Acts Chapter two is (most likely) an historical event which Luke uses as an exemplar of the action of the Spirit of God. Luke might say today, "This is the sort of thing which happens when we allow the Paraclete Jesus speaks of in John, to be an active presence among us because we are keeping his commandments."
We will go astray if we take what Bill calls the "embellishment" of symbolism and reify it; that is, make it into literal fact rather than the interpretive devices of an ecstatic experience. We go even more astray if we make one example of God's action into a prescription. Theologies which disparage the spirituality of others who allegedly lack a certain experience of God, are deeply idolatrous. Not only do they claim an unwarranted superiority, but they seek to 'put God in a box.' They seek to define the way God will act, on the basis of how they think God acted at some other time. They put themselves above God, which is the very definition of idolatry.
Pentecost in Acts.
Here, when all the nations have come together, God comes as it has always been promised and hoped. God comes in wind and fire, life and holiness, overwhelming the senses, even exceeding what was expected.

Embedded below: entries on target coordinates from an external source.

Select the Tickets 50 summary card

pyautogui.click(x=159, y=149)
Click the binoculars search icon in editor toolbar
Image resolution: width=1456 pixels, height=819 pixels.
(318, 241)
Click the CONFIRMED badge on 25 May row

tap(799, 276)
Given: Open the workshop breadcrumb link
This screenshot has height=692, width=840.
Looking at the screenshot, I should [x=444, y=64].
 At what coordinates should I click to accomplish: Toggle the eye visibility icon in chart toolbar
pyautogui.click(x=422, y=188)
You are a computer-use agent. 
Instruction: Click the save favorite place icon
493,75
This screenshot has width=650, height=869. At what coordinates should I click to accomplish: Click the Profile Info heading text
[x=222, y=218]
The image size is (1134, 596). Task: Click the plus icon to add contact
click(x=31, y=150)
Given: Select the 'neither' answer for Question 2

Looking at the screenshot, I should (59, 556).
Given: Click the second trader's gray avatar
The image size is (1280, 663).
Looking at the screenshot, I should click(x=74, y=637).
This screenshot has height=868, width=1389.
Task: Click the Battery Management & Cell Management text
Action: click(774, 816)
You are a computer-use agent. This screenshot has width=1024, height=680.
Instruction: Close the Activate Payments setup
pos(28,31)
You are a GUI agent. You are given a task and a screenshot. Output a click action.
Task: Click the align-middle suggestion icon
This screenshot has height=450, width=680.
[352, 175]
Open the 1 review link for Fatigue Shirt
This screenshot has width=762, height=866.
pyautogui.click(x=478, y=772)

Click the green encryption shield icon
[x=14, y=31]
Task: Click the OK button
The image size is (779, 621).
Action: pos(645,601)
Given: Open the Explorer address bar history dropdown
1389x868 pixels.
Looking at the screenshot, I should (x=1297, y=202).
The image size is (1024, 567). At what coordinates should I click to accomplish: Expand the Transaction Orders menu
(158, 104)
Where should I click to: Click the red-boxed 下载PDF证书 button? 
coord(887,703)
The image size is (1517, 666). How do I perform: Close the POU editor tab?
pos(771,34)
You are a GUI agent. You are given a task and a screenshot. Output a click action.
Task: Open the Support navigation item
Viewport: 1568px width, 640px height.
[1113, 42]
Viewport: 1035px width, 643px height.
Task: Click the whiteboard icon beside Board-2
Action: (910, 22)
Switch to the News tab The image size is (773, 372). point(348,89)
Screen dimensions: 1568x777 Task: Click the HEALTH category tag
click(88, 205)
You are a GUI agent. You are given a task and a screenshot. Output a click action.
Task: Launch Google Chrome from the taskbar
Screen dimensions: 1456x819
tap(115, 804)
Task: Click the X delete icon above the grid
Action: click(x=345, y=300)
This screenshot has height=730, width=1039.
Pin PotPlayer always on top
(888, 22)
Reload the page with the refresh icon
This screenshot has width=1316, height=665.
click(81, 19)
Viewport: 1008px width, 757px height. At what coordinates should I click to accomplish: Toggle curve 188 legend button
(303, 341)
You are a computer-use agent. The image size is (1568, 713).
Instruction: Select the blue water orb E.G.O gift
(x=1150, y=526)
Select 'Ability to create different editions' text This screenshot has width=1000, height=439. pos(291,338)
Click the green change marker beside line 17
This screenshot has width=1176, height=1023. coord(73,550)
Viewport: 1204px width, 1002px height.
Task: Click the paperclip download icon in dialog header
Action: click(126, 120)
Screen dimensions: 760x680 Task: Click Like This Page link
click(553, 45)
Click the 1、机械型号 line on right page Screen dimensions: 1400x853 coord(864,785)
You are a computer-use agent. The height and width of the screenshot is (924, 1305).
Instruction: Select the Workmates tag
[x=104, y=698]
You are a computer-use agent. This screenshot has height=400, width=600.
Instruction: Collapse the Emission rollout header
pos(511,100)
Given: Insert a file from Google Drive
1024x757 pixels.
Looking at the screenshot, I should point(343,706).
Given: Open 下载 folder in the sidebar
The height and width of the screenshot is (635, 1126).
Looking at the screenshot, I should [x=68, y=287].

To meditate upon an ecstatic experience through these interpretive lenses is to be swept up by some of its echo. These later lenses give the original experience meaning and enduring potency after the event. They bring it to those of us who were not there. The lenses are NOT the experience, which is always something of itself and not tameable or able to be neatly packaged. If it were, how much would it really be of God?
There is more.
From its birth in despair, through scarcely believing days of resurrection, and the riotous chaos of the pentecostal ecstasy, the Spirit has not left the church. And so God is with us still. In our more settled state the Spirit still discomforts us, and leaves us most uneasy, with moments of ecstasy full of threatening promise.
The Spirit is not defined by that signal event. It is an example of what can happen when the Paraclete is allowed to move among us, and sometimes even starts without us. We cannot remove our unease; ecstasy is, in a sense, other. We can follow the example. Is this spirit the spirit of Jesus and the Father? Does it include all, and transcend that which separates us? Or is it merely cheap wine?